Melatonin & the effect on our sleep

Melatonin & the effect on our sleep

Melatonin is a hormone that controls the sleeping pattern of people - the so-called circadian rhythm. It is produced in the pineal gland from serotonin. It is also produced in other places in the body, for example in the digestive tract. Most important in controlling sleep patterns though is the melatonin from the pineal gland.

The hormone is only distributed from the pineal gland in the dark – which is why we get tired in the evenings. The melatonin level in the blood rises slowly to reach its peak in the middle of the night - around between two and three o'clock. In the early hours of the morning, the level drops off again as its production is inhibited by light.

Melatonin regulates not only the sleep cycle, but also many biological functions related to this. These include, for example, kidney function and blood pressure.

Also, as melatonin has an antioxidant effect on the body, it is now regarded as scientifically proven that the hormone intercepts and destroys free radicals, which damage cells.
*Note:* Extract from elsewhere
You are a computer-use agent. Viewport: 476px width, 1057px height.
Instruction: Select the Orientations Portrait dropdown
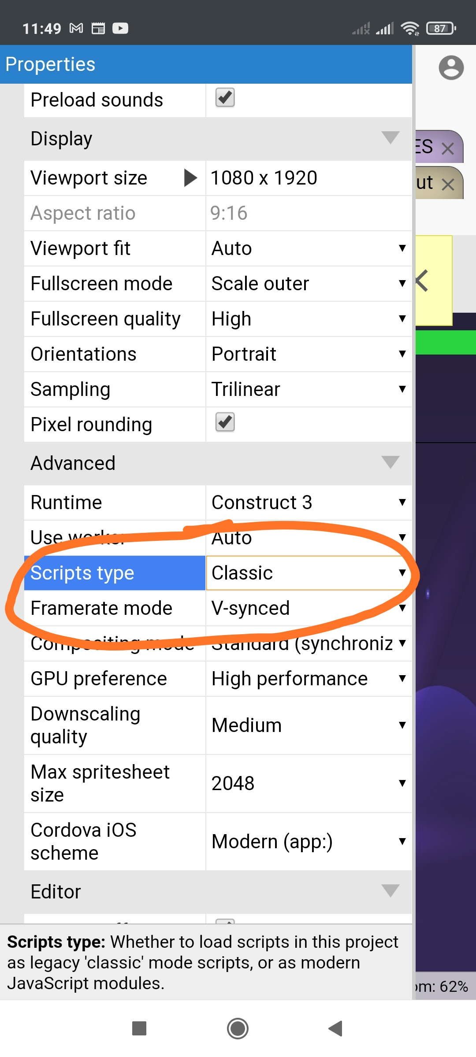point(309,354)
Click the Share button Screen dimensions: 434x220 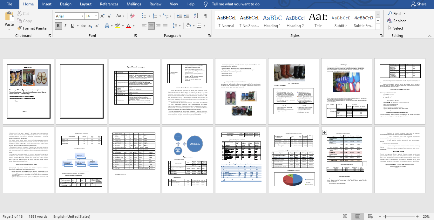(418, 4)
As it is both fat and water-soluble, in contrast to many other antioxidants, the hormone offers good overall protection against free radicals.
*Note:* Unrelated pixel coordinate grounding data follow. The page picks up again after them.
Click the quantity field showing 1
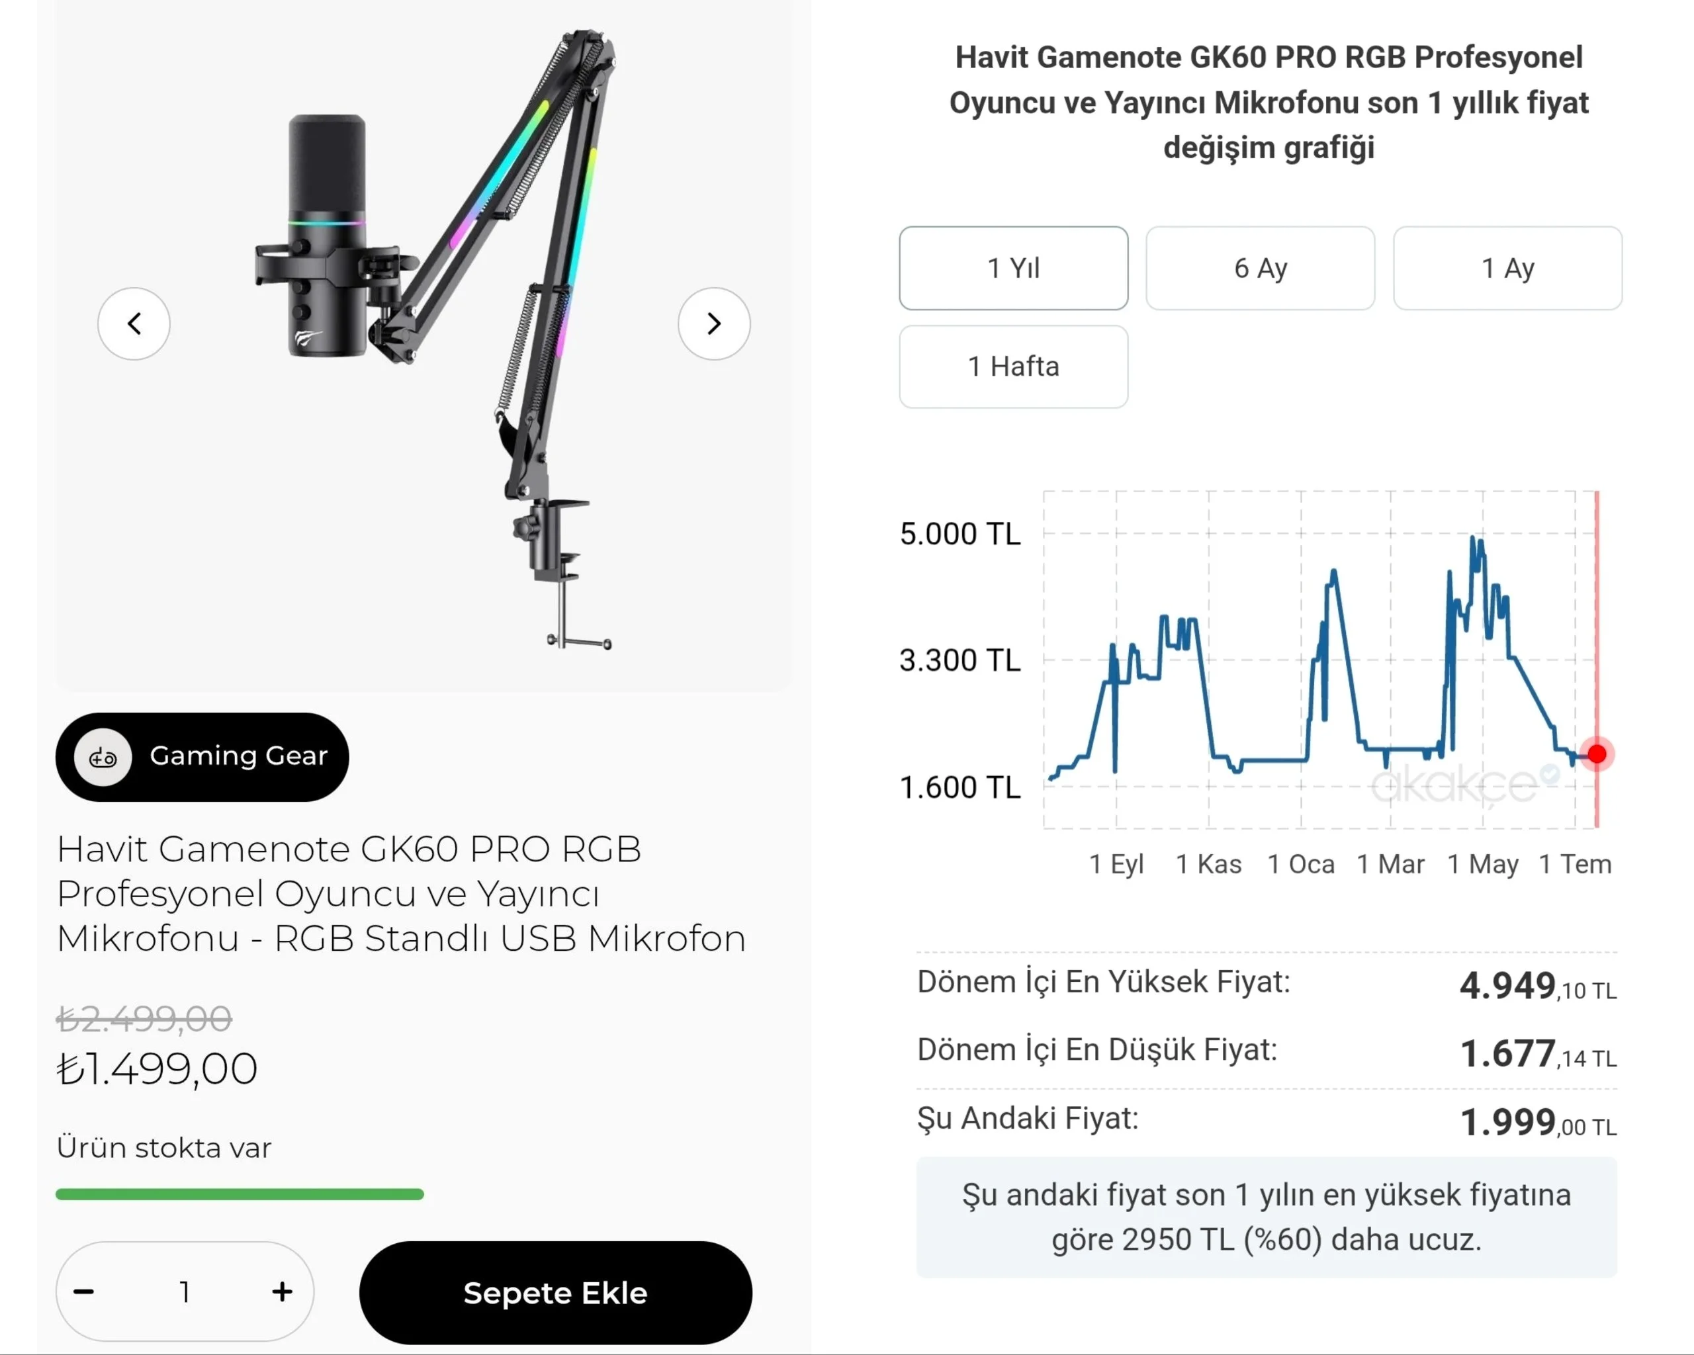 (x=185, y=1291)
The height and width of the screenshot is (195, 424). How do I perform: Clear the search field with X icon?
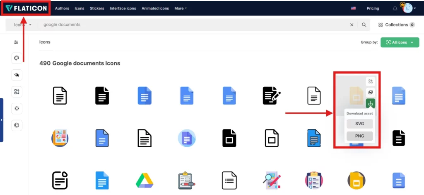352,25
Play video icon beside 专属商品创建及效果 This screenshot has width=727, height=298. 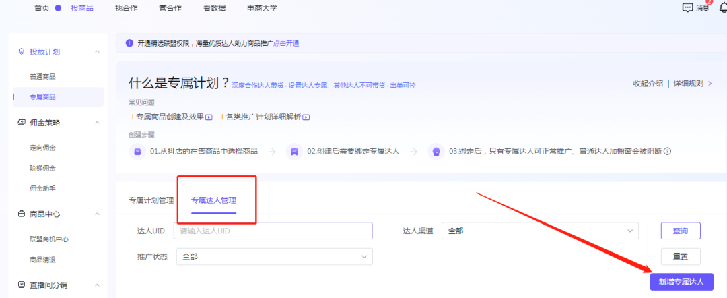209,117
The pineal gland influences:

  • Growth and physical development
  • Reproduction
  • Kidney function
  • Sleeping pattern
  • Immune system
  • Control and destruction of so-called stressors
  • DNA protection against changes caused by viruses and carcinogenics
  • Destruction of free radicals
  • Energy production in the cells and the flow of energy in the whole organism

According to the latest research, the normal functioning of the pineal gland and melatonin production is adversely affected by the following:

  • By bright light during night hours and an irregular sleep pattern (e.g. for shift work)
  • By frequent travel that brings several hours’ time difference, especially in journeys from West to East (e.g. for flight crew).
  • By electromagnetic and magnetic fields, especially in the evening and during the night-time (e.g. radio alarm clocks or other electrical devices located close to the head at night, excessive television or mobile phone use).
  • High-voltage and other power lines in the immediate living area (e.g. along train lines etc.).